Distributed Denial of Service (DDoS) attack is one of the most destructive internet network attacks, denying legitimate users access to resources and networks by maliciously blocking available computing resources. Intruders send a large number of packets to the network in order to create a crowding effect. Unlike a Denial of Service (DoS) attack, where a single compromised source generates all of the traffic, a Distributed Denial of Service (DDoS) attack generates traffic from multiple compromised nodes spread across multiple geographies.
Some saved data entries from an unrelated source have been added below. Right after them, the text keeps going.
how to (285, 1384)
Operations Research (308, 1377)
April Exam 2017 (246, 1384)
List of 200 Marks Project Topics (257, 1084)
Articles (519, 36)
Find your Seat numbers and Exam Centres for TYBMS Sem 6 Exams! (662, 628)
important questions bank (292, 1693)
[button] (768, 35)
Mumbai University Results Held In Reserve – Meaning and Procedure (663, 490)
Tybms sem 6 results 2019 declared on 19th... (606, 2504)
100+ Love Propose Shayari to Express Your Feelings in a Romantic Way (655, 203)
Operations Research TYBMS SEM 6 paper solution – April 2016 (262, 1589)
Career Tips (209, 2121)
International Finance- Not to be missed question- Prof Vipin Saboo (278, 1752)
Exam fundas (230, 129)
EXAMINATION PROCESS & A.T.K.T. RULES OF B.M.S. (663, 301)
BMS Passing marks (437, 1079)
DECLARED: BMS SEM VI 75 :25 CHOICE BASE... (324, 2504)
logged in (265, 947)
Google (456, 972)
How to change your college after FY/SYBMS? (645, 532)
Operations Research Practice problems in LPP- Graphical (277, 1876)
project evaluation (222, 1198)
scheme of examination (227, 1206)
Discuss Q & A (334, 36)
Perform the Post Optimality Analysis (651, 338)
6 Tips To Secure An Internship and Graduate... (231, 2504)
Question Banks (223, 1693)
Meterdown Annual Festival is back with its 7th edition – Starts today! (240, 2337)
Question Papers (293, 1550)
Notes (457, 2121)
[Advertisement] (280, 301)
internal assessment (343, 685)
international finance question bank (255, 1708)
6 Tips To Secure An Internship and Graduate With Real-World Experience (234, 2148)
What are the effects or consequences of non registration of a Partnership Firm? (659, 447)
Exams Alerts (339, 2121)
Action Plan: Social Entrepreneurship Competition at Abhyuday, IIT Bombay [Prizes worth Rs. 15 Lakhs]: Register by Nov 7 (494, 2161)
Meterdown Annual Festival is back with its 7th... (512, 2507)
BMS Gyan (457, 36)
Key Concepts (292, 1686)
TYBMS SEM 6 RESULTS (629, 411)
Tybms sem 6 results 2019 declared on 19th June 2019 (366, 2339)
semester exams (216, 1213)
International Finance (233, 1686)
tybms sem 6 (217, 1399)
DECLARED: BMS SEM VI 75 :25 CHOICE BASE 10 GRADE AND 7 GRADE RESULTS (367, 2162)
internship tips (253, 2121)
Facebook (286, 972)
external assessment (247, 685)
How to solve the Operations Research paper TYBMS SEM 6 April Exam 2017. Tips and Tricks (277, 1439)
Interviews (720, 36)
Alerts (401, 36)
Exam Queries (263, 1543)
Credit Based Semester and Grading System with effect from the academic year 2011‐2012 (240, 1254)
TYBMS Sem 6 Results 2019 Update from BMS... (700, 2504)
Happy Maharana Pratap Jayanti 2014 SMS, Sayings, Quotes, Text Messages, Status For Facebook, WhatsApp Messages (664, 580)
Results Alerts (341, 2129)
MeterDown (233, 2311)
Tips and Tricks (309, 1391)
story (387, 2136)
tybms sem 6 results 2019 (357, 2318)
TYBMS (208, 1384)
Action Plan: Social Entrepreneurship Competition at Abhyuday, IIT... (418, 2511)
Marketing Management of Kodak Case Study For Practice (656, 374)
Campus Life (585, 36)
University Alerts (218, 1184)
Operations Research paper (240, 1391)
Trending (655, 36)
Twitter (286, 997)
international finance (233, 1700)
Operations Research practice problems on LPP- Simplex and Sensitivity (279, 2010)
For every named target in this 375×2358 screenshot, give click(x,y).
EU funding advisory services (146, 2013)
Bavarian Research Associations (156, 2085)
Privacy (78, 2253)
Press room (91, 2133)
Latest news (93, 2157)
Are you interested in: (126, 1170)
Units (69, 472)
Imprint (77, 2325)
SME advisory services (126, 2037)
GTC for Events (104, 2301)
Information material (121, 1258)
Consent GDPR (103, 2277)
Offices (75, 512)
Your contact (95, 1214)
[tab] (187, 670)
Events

To address the challenges posed by the Distributed Denial of Service (DDoS) attack, several researchers proposed a variety of solutions for early detection and prevention of the attack. Effective solutions for the prevention and early detection of Distributed Denial of Service (DDoS) attacks, on the other hand, have yet to be developed, and the problem remains a prominent research focus area. This paper tries to present a novel and optimal solution for detecting Distributed Denial of Service (DDoS) attacks on internet networks more quickly and accurately. The proposed model is an anomaly-based real-time prevention model for web networks. The model is based on machine learning principles and can effectively counter new types of Distributed Denial of Service (DDoS) attacks. To demonstrate the efficiency, accuracy, model robustness, and relative of the proposed model, a simulation study was run on an LLDOS session log, and the results indicated that the model performed better than benchmark models found in the literature.